Savonarola, en todo caso, poco pudo hacer para cambiar las
tornas frente al rey francés, pues la situación era la que era. Florencia
estaba postrada a los pies de las tropas galas, así pues no había gran cosa que
discutir. Carlos VIII tenía una obsesión, que era entrar en la ciudad; justo la
obsesión que, en sentido exactamente contrario, tenían los burgueses de La
Signora. Cuantas veces trataron los florentinos de iniciar algo parecido a una
negociación, se encontraron con la obstinada respuesta del francés: “cuando
todos estemos dentro de las murallas de la ciudad, acordemos lo que haya que
acordar”. Sin embargo, Savonarola consiguió frenar los ímpetus del rey explicándole
que era un instrumento de Dios, pero que si no respetaba a la ciudad de
Florencia pecaría a sus ojos, con lo que el Hacedor se buscaría otro para
cumplir sus designios. Savonarola, con seguridad, quería decir con sus palabras
exactamente lo que quería decir; pero no hay que descartar que los diplomáticos
del rey encontrasen dichas palabras polisémicas y, tal vez, portadoras de
alguna sutil amenaza.
Piero de Medici se hizo llegar a Florencia para intentar ser
el líder de la rebelión contra el invasor. Trató de atraer a las masas desde un
balcón de su palacio, pero los florentinos pasaron de él. Inasequible al
desaliento, y aprovechando que aquella noche era sábado, hizo distribuir vino gratis
entre la población. A la mañana siguiente, se dirigió con una nutrida escolta
al Palazzo Vecchio, a parlamentar con la Signora; los miembros del gobierno de
la ciudad le dijeron que, si quería entrar, tenía que ser solo. Encabronado,
Piero volvió sobre sus pasos y regresó, una hora después, con más gente. Se
encontró la puerta cerrada y con que la gente de la Piazza le tiraba piedras.
Cuando estaba regresando a su palacio, alguien hizo sonar La Vacca, o sea la campana del palacio gubernamental, en un gesto que todo el mundo
en Florencia entendió como una llamada a la lucha y la revolución. Incluso
Giovanni, el cardenal hermano de Piero de Medici, se dejó ver por la calle
gritando Popolo e Libertá!; mientras
tanto, Piero iba por algunos barrios de la ciudad, repartiendo monedas, en una
tentativa desesperada de conseguir partidarios. El cardenal, finalmente, huyó a
San Marcos, donde le prestaron un hábito dominico, que le permitió salir de la
ciudad de estrangis, sobre una mula. Desconocemos cuántas veces acabaría por
recordar esas horas en que tuvo la muerte tan cerca durante sus años de papado.
La revolución florentina, cosa rara en la Historia de la
ciudad y de toda Italia, no había registrado víctimas. Dos días después de
producida, llegaron los rumores a la ciudad de que el huido Piero había reunido
un ejército y marchaba sobre la ciudad. El rumor no fue cierto, pero el levantamiento
popular fue tan bestial que tuvo la consecuencia de convencer a los franceses
de que dominar Florencia no era tan fácil como ellos habían imaginado.

> _Requisitos de tareas_
**A)** En el texto sobre la revolución florentina, ¿qué nombre tenía la campana del palacio gubernamental?
**B)** Retoma, por favor, el texto sobre la revolución florentina y continúalo a partir de su última frase.

> _Sección de datos_

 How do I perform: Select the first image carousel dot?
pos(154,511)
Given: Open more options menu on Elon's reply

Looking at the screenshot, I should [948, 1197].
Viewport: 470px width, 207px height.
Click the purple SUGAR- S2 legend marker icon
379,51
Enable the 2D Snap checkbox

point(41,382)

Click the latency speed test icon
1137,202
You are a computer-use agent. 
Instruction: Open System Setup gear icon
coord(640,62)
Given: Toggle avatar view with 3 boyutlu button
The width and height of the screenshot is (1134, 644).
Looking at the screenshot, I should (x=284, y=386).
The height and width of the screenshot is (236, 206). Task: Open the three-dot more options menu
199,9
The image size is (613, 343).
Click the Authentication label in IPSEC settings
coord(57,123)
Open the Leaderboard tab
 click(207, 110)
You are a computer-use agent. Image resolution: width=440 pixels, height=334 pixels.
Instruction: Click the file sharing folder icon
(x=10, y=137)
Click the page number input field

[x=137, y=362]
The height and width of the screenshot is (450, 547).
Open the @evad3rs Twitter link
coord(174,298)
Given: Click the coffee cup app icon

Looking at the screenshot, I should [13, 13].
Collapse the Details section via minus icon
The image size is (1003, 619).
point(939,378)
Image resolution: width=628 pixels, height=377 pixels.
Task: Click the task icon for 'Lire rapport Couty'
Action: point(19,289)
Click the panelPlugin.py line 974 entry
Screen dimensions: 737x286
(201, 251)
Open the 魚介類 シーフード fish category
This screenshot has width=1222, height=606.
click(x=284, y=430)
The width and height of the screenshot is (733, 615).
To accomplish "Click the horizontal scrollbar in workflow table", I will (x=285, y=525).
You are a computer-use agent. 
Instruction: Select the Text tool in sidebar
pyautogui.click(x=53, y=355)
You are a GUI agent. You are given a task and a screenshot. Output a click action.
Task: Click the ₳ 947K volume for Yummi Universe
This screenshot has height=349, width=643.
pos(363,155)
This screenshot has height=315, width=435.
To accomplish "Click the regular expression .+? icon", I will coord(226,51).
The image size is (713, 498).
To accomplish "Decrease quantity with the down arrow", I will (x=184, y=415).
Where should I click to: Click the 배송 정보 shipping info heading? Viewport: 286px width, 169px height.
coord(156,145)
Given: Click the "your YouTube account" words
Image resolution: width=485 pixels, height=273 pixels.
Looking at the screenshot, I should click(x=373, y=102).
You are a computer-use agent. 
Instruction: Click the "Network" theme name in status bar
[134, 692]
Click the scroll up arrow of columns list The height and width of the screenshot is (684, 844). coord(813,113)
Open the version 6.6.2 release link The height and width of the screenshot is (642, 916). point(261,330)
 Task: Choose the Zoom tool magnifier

> _Resultados por tarea_
**A)** La Vacca.

**B)**
¿Y Fra Girolamo? Savonarola no
estaba en Florencia el día que las gentes recorrieron las calles buscando a
Piero de Medici para pasarle el rodillo por los huevos. Dos días después, sin
embargo, estaba en la ciudad, y desde el púlpito del Duomo predicó las virtudes
del perdón. Resulta difícil entender este movimiento: Fra Girolamo había sido,
hasta entonces, el principal fogonero del movimiento florentino, la persona que
más veces, y con más intensidad, había berreado en el sentido de que algo tenía
que pasar, algo muy gordo. Probablemente, en el momento justo en que ese algo
pasó, ante la visión de lo que podría ocurrir, o tal vez porque sabía qué
deriva podían tener los acontecimientos con los franceses si el casos citadino
perseveraba, cambió su discurso, agarrándose a la condición pacífica que había
tenido la revolución, invitando a los florentinos a seguir en esa línea. Desde
el púlpito, pues, Savonarola les gritaba, en nombre de Dios, Misericordiam volo (quiero
misericordia).
O tal vez era sólo una
estrategia, porque lo que es un hecho es que le funcionó.
La misión frente a Carlos VIII,
que había servido para frenar, siquiera provisionalmente, a los franceses; y la
actitud moderada tras los disturbios, otorgaron a Savonarola una fama de buen
hombre que alcanzó a todos los florentinos.
Finalmente, Carlos, el rey
francés, hizo su entrada en Florencia. Pero lo hizo como amigo, como aliado.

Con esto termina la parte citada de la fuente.